Please transcribe only the lines from the one holding "Task: Check Aus der Mitte aufziehen" through the final line of the data, both included, with no pictures.

----- Records for this exercise -----

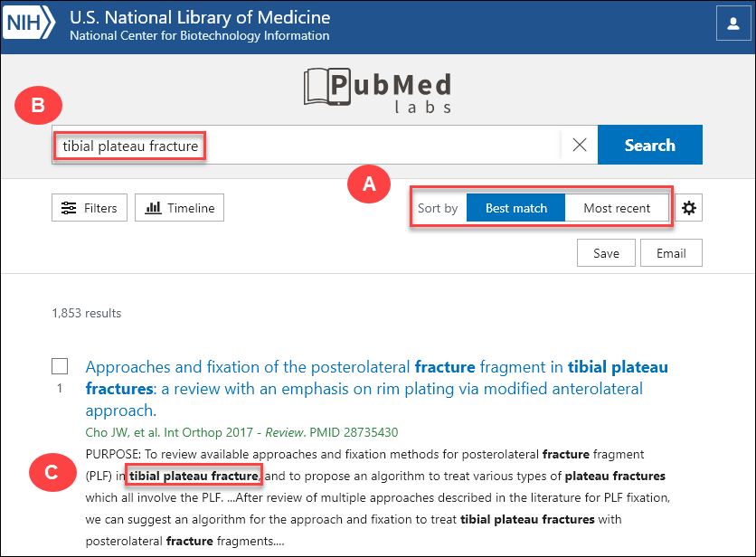Click the Save button
The image size is (756, 557).
(606, 253)
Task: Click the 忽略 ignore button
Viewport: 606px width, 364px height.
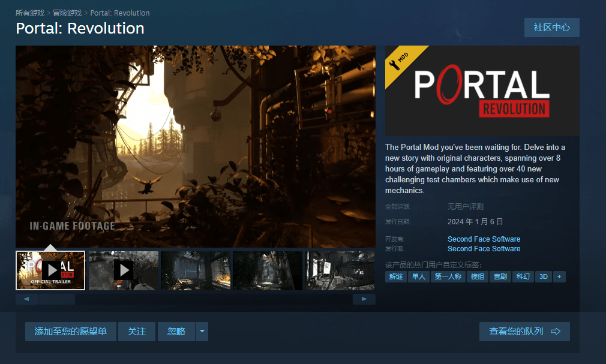Action: [176, 332]
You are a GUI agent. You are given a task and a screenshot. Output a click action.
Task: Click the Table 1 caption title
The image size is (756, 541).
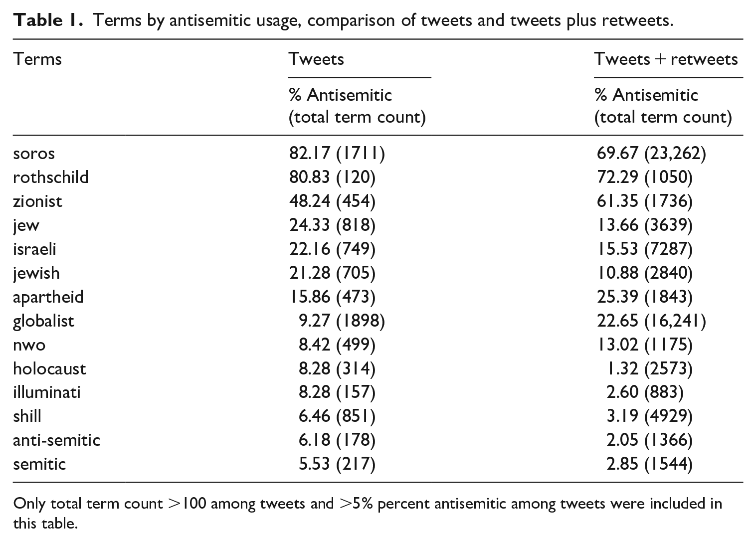[343, 20]
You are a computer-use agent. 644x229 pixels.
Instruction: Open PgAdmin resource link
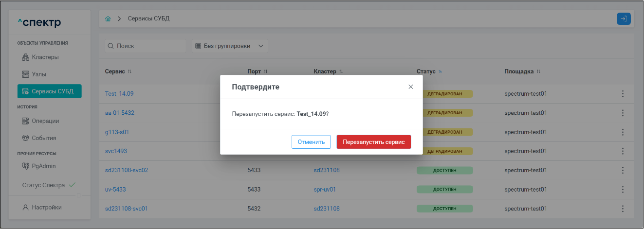43,166
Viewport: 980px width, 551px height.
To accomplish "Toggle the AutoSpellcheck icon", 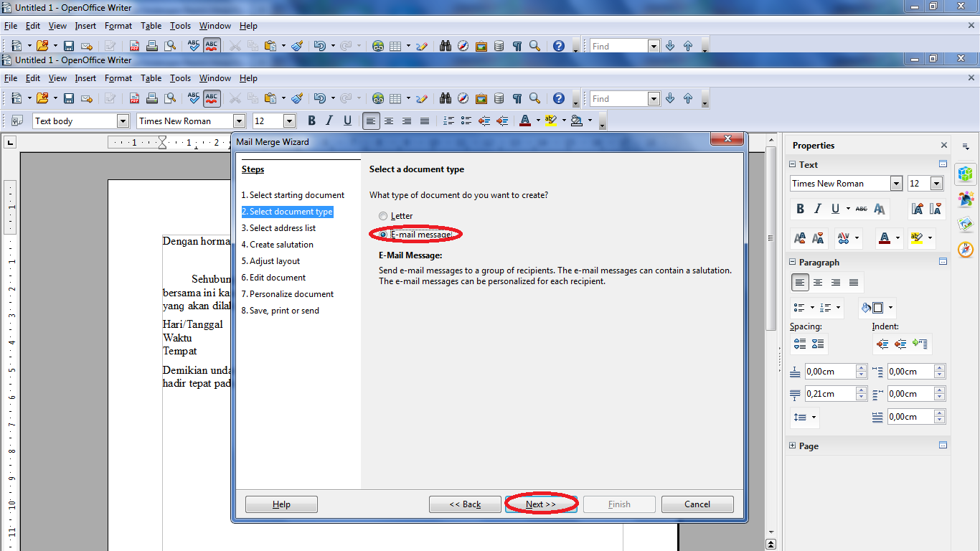I will 212,98.
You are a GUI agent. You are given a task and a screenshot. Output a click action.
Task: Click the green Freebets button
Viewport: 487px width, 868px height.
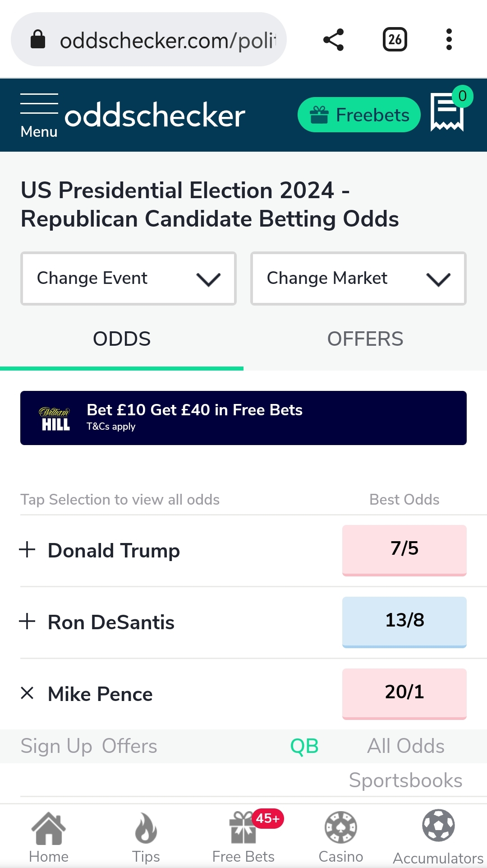[x=359, y=115]
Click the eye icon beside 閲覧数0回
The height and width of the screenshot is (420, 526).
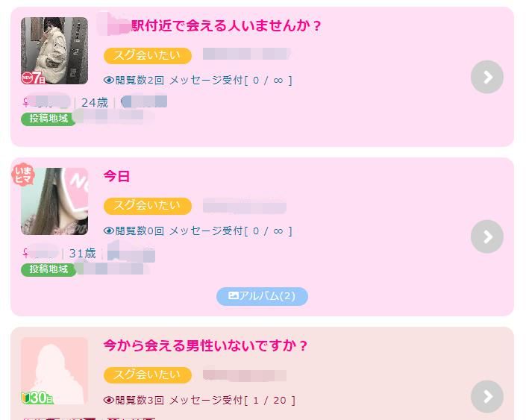tap(109, 231)
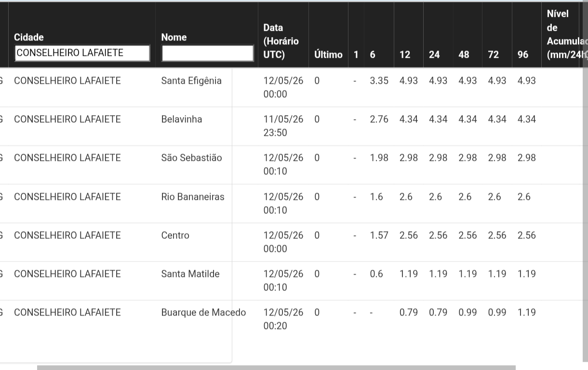Click the horizontal scrollbar at bottom
Image resolution: width=588 pixels, height=370 pixels.
tap(276, 368)
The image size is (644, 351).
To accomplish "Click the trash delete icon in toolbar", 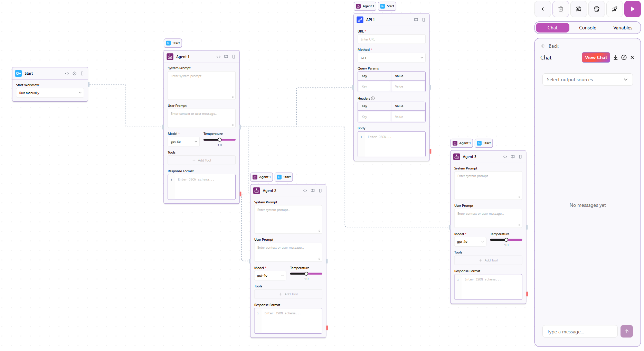I will (x=561, y=9).
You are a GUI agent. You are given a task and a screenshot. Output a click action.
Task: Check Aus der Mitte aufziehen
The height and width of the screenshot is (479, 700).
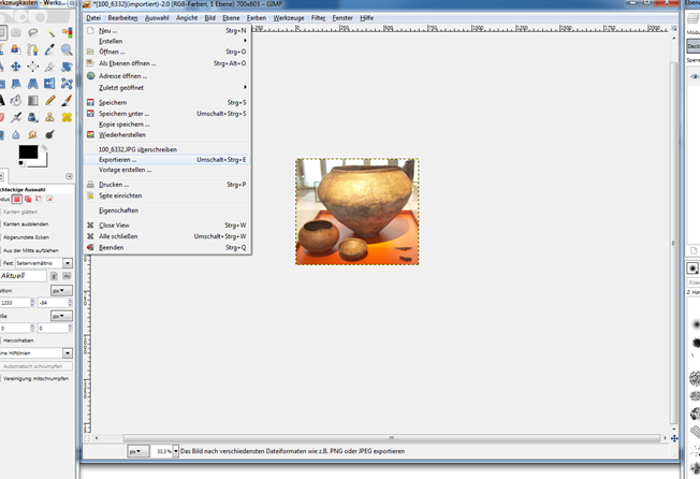pyautogui.click(x=4, y=249)
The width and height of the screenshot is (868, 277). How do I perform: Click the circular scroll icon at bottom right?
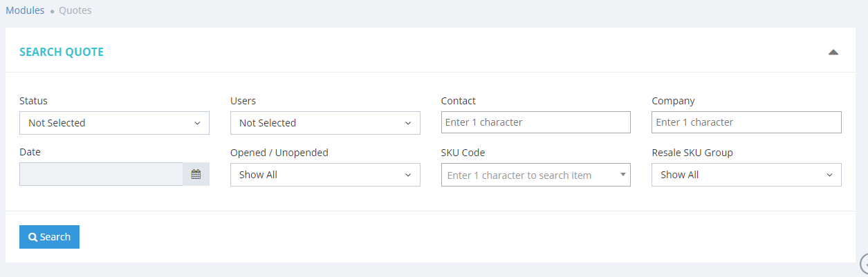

-----

§ Solution:
Task: Check Aus der Mitte aufziehen
The height and width of the screenshot is (479, 700).
pyautogui.click(x=4, y=249)
The width and height of the screenshot is (868, 277). How do I perform: Click the circular scroll icon at bottom right?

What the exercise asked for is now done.